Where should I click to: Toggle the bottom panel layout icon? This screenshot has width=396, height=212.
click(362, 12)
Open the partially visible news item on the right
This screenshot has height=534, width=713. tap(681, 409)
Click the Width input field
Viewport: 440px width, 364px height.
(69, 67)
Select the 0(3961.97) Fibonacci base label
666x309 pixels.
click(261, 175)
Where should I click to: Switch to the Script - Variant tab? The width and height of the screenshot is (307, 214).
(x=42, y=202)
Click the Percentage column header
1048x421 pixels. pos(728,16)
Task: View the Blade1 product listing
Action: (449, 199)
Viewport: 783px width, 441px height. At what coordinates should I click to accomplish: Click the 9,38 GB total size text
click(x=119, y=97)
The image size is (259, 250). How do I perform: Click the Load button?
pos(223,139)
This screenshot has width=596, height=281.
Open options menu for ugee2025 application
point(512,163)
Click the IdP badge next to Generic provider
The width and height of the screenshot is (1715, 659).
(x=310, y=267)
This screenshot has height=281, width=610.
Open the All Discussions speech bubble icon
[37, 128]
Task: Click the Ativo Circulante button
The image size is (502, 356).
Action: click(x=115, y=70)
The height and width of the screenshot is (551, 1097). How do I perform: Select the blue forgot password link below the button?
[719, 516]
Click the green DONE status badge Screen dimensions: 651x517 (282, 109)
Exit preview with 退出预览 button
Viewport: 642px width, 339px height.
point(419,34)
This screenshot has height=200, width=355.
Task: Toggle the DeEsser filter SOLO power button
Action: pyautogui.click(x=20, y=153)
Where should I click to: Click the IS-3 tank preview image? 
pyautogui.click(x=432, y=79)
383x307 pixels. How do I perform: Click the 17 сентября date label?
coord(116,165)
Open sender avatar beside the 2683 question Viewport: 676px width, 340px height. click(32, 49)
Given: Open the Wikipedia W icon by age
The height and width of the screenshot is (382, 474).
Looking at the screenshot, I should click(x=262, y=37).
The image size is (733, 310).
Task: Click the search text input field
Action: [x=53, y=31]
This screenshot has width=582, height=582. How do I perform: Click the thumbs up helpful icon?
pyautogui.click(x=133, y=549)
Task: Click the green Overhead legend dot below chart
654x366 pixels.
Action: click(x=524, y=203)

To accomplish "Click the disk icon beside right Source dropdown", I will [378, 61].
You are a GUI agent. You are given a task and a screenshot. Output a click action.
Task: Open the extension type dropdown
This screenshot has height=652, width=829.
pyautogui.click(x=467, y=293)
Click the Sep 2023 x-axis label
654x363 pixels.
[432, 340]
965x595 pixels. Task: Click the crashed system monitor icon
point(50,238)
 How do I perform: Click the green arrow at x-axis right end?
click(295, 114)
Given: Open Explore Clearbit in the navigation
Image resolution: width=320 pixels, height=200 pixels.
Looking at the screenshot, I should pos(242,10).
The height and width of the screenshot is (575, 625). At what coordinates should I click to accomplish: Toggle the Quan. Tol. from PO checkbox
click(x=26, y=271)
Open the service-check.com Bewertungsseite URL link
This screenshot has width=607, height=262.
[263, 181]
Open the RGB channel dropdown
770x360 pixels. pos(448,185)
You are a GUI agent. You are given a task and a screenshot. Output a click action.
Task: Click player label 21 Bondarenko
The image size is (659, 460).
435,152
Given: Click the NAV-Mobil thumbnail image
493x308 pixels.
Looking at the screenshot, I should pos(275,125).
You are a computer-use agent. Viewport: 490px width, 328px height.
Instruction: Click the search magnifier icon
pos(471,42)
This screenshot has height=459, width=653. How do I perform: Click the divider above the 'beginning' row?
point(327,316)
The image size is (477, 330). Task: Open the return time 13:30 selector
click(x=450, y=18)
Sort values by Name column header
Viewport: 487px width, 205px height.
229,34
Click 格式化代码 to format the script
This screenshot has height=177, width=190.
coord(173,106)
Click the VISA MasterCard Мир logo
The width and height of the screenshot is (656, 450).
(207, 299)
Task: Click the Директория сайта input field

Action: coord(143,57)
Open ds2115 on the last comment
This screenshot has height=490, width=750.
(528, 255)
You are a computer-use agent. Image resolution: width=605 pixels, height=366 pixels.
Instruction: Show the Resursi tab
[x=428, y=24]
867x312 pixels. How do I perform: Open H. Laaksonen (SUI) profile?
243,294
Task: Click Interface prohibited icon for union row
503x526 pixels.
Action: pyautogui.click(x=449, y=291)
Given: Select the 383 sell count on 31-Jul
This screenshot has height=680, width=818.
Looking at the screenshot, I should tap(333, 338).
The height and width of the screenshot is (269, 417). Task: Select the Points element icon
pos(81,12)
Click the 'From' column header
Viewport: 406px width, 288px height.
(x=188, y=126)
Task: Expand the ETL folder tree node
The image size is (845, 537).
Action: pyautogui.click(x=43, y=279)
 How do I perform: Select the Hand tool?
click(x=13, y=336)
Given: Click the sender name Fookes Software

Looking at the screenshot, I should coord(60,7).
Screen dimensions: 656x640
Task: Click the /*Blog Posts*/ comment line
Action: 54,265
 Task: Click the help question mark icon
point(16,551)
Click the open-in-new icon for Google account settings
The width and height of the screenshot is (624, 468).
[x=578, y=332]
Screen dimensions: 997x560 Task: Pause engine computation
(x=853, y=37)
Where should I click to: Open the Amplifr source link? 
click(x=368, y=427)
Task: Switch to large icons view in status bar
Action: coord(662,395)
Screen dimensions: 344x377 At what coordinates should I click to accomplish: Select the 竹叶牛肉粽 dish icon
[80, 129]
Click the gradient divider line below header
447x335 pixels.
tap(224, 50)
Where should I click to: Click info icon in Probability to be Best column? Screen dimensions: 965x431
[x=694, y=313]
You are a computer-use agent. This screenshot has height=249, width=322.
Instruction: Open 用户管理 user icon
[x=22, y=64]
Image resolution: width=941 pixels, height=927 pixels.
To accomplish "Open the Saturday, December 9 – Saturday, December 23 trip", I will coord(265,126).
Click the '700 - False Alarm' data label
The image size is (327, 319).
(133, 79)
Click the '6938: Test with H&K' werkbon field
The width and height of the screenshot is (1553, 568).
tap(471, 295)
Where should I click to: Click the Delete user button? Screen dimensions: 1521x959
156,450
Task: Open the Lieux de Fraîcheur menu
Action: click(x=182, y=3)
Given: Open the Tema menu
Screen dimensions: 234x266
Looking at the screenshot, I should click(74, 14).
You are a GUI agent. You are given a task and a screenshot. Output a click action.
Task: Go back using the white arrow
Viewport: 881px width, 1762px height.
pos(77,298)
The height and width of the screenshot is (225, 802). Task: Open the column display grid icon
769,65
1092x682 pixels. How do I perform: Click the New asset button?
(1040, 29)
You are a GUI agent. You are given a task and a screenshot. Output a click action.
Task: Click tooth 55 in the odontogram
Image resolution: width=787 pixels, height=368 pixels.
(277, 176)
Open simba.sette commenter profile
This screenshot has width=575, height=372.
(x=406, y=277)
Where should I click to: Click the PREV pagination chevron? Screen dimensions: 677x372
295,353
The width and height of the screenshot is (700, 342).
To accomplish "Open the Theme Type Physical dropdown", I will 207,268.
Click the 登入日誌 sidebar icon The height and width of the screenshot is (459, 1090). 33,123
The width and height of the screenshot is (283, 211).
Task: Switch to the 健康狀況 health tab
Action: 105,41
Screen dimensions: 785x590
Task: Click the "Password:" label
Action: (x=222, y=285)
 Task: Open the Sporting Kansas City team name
--*--
● Problem description:
Start with the line above that contains "383x307 pixels. How" and stop after the line that contains "Given: Open the Wikipedia W icon by age". Output those lines exactly, and only those.

● Solution to the exercise:
383x307 pixels. How do I perform: Click the 17 сентября date label?
coord(116,165)
Open sender avatar beside the 2683 question Viewport: 676px width, 340px height. click(32, 49)
Given: Open the Wikipedia W icon by age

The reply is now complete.